As you go beyond testing on your localhost, you will also likely want to map the iperf listening port 5201 to be exposed for remote connections like so using the flag -p 5201:5201:

docker run -it --restart=always --name=iperf3-server2 -p 5201:5201  networkstatic/iperf3 -s

Just as valid, if you dont feel like using a container, you can simply install iperf3 and run it in the default namespace:

iperf3 -s

At any time you can delete the container with:

docker stop iperf-svr && docker rm iperf-svr

For testing this out, I recommend starting some iperf servers in containers on your desktop to make troubleshooting easier. The poller is a container so there is no need to map ports if you are running your test iperf server on the same machine as where you are running the cbandwidth binary.

---
# the length of the iperf test in seconds
test-length: 5
# the time between polls, defaults to 5 minutes (300 sec)
test-interval: 300
# iperf server port
server-port: 5201
# Address of the graphite/grafana stack running in a container (docker for mac uses localhost).
# For a setup beyond a dev environment, grafana-address will be a routable/reachable address
# that the polling host can connect to in order to run the client/server test.
grafana-address: localhost
grafana-port: 2003
# The prefix of the stored tsdb data in graphite
tsdb-download-prefix: bandwidth.download
tsdb-upload-prefix: bandwidth.upload
iperf-servers: 
  - 172.17.0.3: azure
  - 172.17.0.4: digitalocean
  - 172.17.0.5: some_location
# iperf-servers are the remote iperf servers getting polled
# the key is the address getting polled
# The value (after the colon )is the name that will show up in grafana 

Located with the binaries in the binaries directories is a config.yml file.

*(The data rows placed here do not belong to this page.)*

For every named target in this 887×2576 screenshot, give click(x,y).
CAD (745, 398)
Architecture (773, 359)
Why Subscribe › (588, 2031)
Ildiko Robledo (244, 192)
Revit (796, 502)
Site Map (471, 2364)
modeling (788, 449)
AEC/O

The config file either needs to be in the same directory as the binary or referenced with a flag.

Now start the poller by dropping into the binaries directory and running the binary for your system. Docker is required to run these binaries. The app provides a sample of the bi-drectional bandwidth by testing both upload and download speeds between the server and poller.

Mac:

cd ./binaries/macosx/
./cbandwidth -config=./config.yml

Linux:

cd ./binaries/linux/
./cbandwidth -config=./config.yml

To view the underlying commands being run such as the iperf polling and the writes to Carbon, simply add the ./cbandwidth -debug flag.

Here is some example output of the app polling three endpoints:

You can also of course run this using go run cbandwidth.go directly. You can also build binaries for your machine type. For other hardware archetectures you can cross-compile in go. I just did the usual Darwin/Linux archs. Supported types can be seen with go tool dist list and is as simple as the following example GOOS=linux GOARCH=amd64 go build -v cbandwidth.go.

Thats it! Patch, Fork, do whatever you want with it. Thanks to all the various open source projects used for this. Special thanks to ESnet for re-rolling iperf into iperf3. It is really nice how the initialized channel from client -> server is reused for the reverse. It gives you bi-directional measurements without having to expose (or NAT) both endpoints, just the channel initializer. Feel free to open any issues if you run into anything. I will improve things as time permits. Thanks!